Irina Layevska es asesora, educadora y defensora de la igualdad de género y de los derechos de la comunidad de la diversidad sexual, en México D.F.

Ha enfrentado diversas formas de discriminación y violación a sus derechos debido a su historia política, su discapacidad física, su orientación sexual y su identidad de género, al vivir un proceso de reasignación sexo-genérica. Acompaña y asesora a Intersindicalistas, un colectivo formado por trabajadoras de taquilla del metro de la ciudad de México. Fue candidata a la Presidencia de la Comisión de Derechos Humanos del Distrito Federal en 2013.

 

“Mi nombre es Irina Layevska Echeverría Gaitán y pertenezco al Partido Revolucionario de los Trabajadores desde hace casi 30 años.  Trabajo en la UNAM y acompaño a un colectivo de trabajadoras de taquilla del metro de la Ciudad de México. Comencé mi trabajo de defensa como asesora política. Mi trayectoria en la lucha social y de izquierda me ha permitido darme cuenta de las violaciones a los derechos humanos en México.

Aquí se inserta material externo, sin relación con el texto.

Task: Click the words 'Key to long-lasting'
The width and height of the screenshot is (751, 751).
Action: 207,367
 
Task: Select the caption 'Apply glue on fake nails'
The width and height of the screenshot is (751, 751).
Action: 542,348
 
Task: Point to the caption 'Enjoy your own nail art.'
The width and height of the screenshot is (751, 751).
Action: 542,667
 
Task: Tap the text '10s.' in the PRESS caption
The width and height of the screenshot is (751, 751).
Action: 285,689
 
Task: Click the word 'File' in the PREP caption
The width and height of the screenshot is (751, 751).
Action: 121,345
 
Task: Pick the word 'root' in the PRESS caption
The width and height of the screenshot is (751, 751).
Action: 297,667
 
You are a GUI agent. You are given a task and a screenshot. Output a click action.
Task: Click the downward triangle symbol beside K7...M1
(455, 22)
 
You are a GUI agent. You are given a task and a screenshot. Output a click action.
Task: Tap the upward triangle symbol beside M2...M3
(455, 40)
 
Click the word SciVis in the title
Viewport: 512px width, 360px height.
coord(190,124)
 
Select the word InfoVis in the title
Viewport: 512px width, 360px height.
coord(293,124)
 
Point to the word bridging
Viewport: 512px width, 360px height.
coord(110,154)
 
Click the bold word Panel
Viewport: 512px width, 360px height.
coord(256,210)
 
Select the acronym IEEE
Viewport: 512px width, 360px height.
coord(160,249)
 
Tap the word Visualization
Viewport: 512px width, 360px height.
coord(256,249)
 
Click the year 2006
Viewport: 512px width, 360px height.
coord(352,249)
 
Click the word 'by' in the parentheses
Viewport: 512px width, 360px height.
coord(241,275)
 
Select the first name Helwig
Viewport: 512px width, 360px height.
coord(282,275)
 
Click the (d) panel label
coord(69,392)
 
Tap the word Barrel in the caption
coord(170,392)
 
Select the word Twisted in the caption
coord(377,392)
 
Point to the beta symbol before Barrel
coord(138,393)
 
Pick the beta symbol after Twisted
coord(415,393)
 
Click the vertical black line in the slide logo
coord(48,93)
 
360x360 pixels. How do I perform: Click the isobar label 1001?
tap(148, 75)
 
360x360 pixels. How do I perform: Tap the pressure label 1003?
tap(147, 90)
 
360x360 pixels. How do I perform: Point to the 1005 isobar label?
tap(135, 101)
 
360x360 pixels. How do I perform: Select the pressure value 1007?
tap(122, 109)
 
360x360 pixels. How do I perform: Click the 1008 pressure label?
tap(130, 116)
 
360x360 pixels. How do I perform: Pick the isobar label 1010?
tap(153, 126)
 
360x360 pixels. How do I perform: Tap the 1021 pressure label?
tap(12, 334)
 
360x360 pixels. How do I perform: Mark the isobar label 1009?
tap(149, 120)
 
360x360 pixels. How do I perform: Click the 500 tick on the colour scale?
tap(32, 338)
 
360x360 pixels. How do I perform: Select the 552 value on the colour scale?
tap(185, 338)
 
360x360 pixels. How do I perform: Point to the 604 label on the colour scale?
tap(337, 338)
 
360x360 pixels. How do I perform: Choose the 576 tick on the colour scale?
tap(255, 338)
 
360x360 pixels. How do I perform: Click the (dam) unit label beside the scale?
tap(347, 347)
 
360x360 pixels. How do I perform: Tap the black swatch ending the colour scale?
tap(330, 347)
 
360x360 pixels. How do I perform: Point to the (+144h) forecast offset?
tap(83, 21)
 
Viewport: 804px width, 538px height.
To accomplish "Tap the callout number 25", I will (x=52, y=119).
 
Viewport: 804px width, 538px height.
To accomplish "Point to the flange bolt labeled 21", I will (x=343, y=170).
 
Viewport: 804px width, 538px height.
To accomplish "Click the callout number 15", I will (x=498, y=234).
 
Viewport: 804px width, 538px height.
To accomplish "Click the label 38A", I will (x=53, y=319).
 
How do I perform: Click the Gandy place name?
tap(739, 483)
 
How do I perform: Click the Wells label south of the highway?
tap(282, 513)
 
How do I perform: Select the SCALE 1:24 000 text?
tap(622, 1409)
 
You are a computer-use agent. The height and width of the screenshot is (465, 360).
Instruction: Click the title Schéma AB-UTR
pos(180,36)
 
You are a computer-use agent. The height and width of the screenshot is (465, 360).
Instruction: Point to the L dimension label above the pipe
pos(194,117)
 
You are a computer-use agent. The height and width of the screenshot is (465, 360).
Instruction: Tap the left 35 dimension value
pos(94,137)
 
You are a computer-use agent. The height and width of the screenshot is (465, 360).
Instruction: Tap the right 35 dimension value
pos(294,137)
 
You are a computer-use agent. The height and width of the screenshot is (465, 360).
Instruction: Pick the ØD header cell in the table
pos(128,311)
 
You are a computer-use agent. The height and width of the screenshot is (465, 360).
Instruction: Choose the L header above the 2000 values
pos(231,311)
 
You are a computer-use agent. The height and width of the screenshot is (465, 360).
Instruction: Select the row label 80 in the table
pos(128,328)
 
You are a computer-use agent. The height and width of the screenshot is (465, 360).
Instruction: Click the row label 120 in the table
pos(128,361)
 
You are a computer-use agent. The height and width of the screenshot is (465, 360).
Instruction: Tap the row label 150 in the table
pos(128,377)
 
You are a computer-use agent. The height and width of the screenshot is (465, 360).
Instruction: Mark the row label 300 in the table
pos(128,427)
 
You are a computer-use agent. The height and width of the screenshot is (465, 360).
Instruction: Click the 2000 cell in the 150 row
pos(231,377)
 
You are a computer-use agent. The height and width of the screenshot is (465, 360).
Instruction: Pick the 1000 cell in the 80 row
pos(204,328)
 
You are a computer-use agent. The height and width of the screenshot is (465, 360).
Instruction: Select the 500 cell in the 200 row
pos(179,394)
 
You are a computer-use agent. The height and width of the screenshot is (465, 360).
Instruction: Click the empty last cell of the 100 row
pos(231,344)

En mi propia experiencia viví diferentes violaciones a mis derechos cuando comencé mi proceso de reasignación sexo-genérica. Actualmente vivimos en una sociedad patriarcal, falocéntrica y machista; en un sistema de discriminación basado en el sexo que privilegia lo masculino, en el cual yo al “renunciar” al sexo masculino, “renuncié” al derecho de contar con una identidad jurídica conforme a mi identidad de género. ¡Era una mujer indocumentada en mi propio país! Caí en pánico, desamparo y agresiones de terceras personas, por eso acudí al CONAPRED.

Exige a las autoridades que actúen

para que México deje de ser uno de los países más peligrosos del mundo para las personas defensoras de derechos humanos.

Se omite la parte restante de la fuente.